## Written task:
Please present every line of the items below as a Markdown table with the columns Row and Line, numbering each row and leaving out blank lines.

## Records supplied:
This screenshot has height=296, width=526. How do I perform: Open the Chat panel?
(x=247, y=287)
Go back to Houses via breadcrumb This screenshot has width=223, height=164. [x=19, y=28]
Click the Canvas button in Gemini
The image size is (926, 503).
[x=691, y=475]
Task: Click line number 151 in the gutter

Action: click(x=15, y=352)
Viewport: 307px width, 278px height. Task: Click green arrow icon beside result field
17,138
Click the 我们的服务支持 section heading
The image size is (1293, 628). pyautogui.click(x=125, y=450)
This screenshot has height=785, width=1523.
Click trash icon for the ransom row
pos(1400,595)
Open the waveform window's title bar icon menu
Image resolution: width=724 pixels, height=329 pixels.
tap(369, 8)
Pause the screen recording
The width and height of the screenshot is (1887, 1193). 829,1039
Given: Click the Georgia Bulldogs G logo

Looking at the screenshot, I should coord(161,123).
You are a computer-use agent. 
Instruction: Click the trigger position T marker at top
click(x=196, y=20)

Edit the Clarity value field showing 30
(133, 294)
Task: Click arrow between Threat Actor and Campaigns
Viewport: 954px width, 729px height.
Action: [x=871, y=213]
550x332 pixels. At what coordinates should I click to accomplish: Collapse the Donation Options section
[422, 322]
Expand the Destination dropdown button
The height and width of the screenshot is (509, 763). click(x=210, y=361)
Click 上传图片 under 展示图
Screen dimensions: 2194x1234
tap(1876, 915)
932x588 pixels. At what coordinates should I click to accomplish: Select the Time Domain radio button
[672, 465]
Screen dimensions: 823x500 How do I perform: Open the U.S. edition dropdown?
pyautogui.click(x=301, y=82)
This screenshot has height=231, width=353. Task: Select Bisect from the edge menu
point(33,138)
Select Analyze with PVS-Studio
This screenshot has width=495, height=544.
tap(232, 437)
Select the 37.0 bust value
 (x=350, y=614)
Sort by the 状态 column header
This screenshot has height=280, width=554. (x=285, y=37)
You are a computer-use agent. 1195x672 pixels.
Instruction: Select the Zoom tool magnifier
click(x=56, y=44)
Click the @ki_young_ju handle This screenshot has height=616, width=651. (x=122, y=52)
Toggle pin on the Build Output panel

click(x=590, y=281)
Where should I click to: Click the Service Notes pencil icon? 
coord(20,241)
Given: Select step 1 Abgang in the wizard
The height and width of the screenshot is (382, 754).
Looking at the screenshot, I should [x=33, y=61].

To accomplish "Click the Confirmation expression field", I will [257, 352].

## Exercise output:
| Row | Line |
|---|---|
| 1 | This screenshot has height=296, width=526. How do I perform: Open the Chat panel? |
| 2 | (x=247, y=287) |
| 3 | Go back to Houses via breadcrumb This screenshot has width=223, height=164. [x=19, y=28] |
| 4 | Click the Canvas button in Gemini |
| 5 | The image size is (926, 503). |
| 6 | [x=691, y=475] |
| 7 | Task: Click line number 151 in the gutter |
| 8 | Action: click(x=15, y=352) |
| 9 | Viewport: 307px width, 278px height. Task: Click green arrow icon beside result field |
| 10 | 17,138 |
| 11 | Click the 我们的服务支持 section heading |
| 12 | The image size is (1293, 628). pyautogui.click(x=125, y=450) |
| 13 | This screenshot has height=785, width=1523. |
| 14 | Click trash icon for the ransom row |
| 15 | pos(1400,595) |
| 16 | Open the waveform window's title bar icon menu |
| 17 | Image resolution: width=724 pixels, height=329 pixels. |
| 18 | tap(369, 8) |
| 19 | Pause the screen recording |
| 20 | The width and height of the screenshot is (1887, 1193). 829,1039 |
| 21 | Given: Click the Georgia Bulldogs G logo |
| 22 | Looking at the screenshot, I should coord(161,123). |
| 23 | You are a computer-use agent.  |
| 24 | Instruction: Click the trigger position T marker at top |
| 25 | click(x=196, y=20) |
| 26 | Edit the Clarity value field showing 30 |
| 27 | (133, 294) |
| 28 | Task: Click arrow between Threat Actor and Campaigns |
| 29 | Viewport: 954px width, 729px height. |
| 30 | Action: [x=871, y=213] |
| 31 | 550x332 pixels. At what coordinates should I click to accomplish: Collapse the Donation Options section |
| 32 | [422, 322] |
| 33 | Expand the Destination dropdown button |
| 34 | The height and width of the screenshot is (509, 763). click(x=210, y=361) |
| 35 | Click 上传图片 under 展示图 |
| 36 | Screen dimensions: 2194x1234 |
| 37 | tap(1876, 915) |
| 38 | 932x588 pixels. At what coordinates should I click to accomplish: Select the Time Domain radio button |
| 39 | [672, 465] |
| 40 | Screen dimensions: 823x500 How do I perform: Open the U.S. edition dropdown? |
| 41 | pyautogui.click(x=301, y=82) |
| 42 | This screenshot has height=231, width=353. Task: Select Bisect from the edge menu |
| 43 | point(33,138) |
| 44 | Select Analyze with PVS-Studio |
| 45 | This screenshot has width=495, height=544. |
| 46 | tap(232, 437) |
| 47 | Select the 37.0 bust value |
| 48 |  (x=350, y=614) |
| 49 | Sort by the 状态 column header |
| 50 | This screenshot has height=280, width=554. (x=285, y=37) |
| 51 | You are a computer-use agent. 1195x672 pixels. |
| 52 | Instruction: Select the Zoom tool magnifier |
| 53 | click(x=56, y=44) |
| 54 | Click the @ki_young_ju handle This screenshot has height=616, width=651. (x=122, y=52) |
| 55 | Toggle pin on the Build Output panel |
| 56 | click(x=590, y=281) |
| 57 | Where should I click to: Click the Service Notes pencil icon?  |
| 58 | coord(20,241) |
| 59 | Given: Select step 1 Abgang in the wizard |
| 60 | The height and width of the screenshot is (382, 754). |
| 61 | Looking at the screenshot, I should [x=33, y=61]. |
| 62 | To accomplish "Click the Confirmation expression field", I will [257, 352]. |